* _Written request 1_: In the mailing list reply about /proc/pid/stat parsing, retype the passage beginning with "Follow @Openwall on" and continuing through "VFS problem. (...)".

* _Quoted passage_:
--------------------------------
Follow @Openwall on Twitter for new release announcements and other news
[<prev] [next>] [<thread-prev] [day] [month] [year] [list]
Date: Sun, 25 Dec 2022 17:44:50 +0100
From: Dominik Czarnota <dominik.b.czarnota@...il.com>
To: oss-security@...ts.openwall.com
Subject: Re: [Linux] /proc/pid/stat parsing bugs

> To me this seems like a parsing problem, not a VFS problem. (...)

Indeed, it is a parsing problem, but if you have to split by ')'
or/and read data from the end of file in order to parse it properly,
that's not the best design.

It is probably the lack of proper documentation and examples that
causes devs to make those mistakes since it is hard to think or account
for all edge cases. Escaping the rendered output or using a standard
format like json/xml would probably cause less mistakes like this.

> Others have a simple and well-defined format
> (like /proc/self/environ and /proc/self/cmdline, which are sequences of
> \0-terminated bytestrings), and those also seem fine.

The format may seem to be well-defined, but it isn't. Nothing stops a
process from changing what is rendered in their /proc/$pid/cmdline and
/proc/$pid/environ files.
--------------------------------
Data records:
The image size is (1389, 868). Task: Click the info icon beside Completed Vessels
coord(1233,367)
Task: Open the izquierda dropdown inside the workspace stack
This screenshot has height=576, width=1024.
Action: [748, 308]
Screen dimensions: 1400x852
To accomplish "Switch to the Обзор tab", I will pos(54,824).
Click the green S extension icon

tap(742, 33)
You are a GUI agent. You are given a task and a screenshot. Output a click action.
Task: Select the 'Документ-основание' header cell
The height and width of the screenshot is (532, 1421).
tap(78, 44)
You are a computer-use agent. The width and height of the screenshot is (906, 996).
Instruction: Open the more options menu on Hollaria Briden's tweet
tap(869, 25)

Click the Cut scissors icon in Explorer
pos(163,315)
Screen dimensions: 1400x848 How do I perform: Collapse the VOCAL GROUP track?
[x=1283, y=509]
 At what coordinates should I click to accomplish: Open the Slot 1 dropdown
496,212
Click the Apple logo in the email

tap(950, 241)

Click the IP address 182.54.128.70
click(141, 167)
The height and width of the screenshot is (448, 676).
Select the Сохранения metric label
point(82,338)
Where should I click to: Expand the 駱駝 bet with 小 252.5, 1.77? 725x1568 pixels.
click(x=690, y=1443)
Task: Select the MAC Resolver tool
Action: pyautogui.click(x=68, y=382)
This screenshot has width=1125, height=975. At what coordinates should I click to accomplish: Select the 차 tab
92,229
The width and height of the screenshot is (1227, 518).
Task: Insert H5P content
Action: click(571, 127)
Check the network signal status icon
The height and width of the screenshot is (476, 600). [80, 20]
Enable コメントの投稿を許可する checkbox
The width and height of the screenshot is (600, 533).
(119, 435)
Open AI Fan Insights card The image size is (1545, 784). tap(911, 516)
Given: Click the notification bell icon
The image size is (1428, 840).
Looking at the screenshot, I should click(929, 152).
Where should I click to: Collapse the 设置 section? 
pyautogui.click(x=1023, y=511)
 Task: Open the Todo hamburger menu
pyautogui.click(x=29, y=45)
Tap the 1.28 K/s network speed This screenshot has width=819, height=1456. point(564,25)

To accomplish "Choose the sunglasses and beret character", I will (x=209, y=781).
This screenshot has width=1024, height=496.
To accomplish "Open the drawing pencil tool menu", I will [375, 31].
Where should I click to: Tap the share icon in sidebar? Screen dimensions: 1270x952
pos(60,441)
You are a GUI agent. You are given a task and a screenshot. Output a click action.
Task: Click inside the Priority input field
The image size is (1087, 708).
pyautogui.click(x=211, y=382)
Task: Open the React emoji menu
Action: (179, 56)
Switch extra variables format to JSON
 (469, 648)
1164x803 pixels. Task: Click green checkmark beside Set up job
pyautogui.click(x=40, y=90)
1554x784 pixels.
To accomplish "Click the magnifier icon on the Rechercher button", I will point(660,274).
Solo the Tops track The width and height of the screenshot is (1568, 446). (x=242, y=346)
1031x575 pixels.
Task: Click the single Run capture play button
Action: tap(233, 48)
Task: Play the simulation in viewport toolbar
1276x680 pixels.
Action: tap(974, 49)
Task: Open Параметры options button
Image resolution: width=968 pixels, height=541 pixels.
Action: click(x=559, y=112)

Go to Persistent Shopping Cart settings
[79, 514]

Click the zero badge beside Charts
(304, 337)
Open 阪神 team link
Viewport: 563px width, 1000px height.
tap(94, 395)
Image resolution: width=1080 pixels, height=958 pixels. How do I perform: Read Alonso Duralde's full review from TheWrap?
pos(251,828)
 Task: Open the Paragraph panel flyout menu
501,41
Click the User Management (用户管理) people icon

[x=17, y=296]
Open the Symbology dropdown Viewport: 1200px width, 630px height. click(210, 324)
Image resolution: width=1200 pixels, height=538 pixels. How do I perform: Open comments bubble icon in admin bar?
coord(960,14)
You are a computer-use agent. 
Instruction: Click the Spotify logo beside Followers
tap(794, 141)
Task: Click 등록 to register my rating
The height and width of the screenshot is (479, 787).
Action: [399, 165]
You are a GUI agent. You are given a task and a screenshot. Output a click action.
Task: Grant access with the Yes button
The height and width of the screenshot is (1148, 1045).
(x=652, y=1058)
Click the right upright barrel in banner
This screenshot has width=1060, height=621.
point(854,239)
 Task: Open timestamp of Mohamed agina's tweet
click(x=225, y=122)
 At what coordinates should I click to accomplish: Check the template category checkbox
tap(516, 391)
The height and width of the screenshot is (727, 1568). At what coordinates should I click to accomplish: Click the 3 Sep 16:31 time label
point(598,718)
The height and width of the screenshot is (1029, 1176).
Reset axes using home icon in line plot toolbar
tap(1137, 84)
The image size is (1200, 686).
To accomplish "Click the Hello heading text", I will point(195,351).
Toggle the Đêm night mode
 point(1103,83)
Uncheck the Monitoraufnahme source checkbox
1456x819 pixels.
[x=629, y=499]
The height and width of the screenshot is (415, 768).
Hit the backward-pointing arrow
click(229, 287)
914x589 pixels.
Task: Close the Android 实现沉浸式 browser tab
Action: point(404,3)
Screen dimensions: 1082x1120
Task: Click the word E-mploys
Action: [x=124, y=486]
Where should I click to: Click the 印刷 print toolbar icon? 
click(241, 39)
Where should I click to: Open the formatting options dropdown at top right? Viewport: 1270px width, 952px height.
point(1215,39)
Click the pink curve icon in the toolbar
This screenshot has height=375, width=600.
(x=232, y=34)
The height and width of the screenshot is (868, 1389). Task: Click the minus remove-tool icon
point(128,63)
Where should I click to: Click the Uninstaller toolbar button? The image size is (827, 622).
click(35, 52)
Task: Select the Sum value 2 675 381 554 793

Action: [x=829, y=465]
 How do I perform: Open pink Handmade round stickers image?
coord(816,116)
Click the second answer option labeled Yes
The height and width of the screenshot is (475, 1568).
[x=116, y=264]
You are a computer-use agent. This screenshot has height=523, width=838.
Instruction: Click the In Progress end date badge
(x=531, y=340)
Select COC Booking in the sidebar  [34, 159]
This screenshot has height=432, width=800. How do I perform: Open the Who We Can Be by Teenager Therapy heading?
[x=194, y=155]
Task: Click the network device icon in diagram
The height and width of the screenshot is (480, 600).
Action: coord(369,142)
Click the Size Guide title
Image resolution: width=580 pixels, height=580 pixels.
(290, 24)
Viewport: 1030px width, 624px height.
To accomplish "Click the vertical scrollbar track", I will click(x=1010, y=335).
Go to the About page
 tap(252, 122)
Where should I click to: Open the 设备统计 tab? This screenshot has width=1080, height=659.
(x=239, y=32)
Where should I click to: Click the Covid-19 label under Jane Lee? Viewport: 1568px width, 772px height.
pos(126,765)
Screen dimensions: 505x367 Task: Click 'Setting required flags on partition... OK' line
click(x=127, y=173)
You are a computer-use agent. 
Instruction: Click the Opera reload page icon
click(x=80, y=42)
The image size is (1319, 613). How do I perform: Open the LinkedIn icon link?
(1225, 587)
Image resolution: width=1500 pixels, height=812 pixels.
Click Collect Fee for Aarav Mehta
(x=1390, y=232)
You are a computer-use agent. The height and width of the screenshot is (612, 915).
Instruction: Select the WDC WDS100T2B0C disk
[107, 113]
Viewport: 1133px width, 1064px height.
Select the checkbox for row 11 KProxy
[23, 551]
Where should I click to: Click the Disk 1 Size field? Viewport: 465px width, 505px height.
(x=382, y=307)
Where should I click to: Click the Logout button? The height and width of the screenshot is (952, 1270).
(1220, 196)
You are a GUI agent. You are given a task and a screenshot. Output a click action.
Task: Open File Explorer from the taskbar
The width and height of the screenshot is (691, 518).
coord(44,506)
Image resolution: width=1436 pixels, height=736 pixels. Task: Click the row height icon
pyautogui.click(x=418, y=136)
--------------------------------
* _Written request 2_: Echo the lines of the data records, beginning with the line containing "will (x=209, y=781)." and continuing through the line containing "tap(94, 395)".

* _Final result 1_:
Follow @Openwall on Twitter for new release announcements and other news
[<prev] [next>] [<thread-prev] [day] [month] [year] [list]
Date: Sun, 25 Dec 2022 17:44:50 +0100
From: Dominik Czarnota <dominik.b.czarnota@...il.com>
To: oss-security@...ts.openwall.com
Subject: Re: [Linux] /proc/pid/stat parsing bugs

> To me this seems like a parsing problem, not a VFS problem. (...)

* _Final result 2_:
To accomplish "Choose the sunglasses and beret character", I will (x=209, y=781).
This screenshot has width=1024, height=496.
To accomplish "Open the drawing pencil tool menu", I will [375, 31].
Where should I click to: Tap the share icon in sidebar? Screen dimensions: 1270x952
pos(60,441)
You are a GUI agent. You are given a task and a screenshot. Output a click action.
Task: Click inside the Priority input field
The image size is (1087, 708).
pyautogui.click(x=211, y=382)
Task: Open the React emoji menu
Action: (179, 56)
Switch extra variables format to JSON
 (469, 648)
1164x803 pixels. Task: Click green checkmark beside Set up job
pyautogui.click(x=40, y=90)
1554x784 pixels.
To accomplish "Click the magnifier icon on the Rechercher button", I will point(660,274).
Solo the Tops track The width and height of the screenshot is (1568, 446). (x=242, y=346)
1031x575 pixels.
Task: Click the single Run capture play button
Action: tap(233, 48)
Task: Play the simulation in viewport toolbar
1276x680 pixels.
Action: tap(974, 49)
Task: Open Параметры options button
Image resolution: width=968 pixels, height=541 pixels.
Action: click(x=559, y=112)

Go to Persistent Shopping Cart settings
[79, 514]

Click the zero badge beside Charts
(304, 337)
Open 阪神 team link
Viewport: 563px width, 1000px height.
tap(94, 395)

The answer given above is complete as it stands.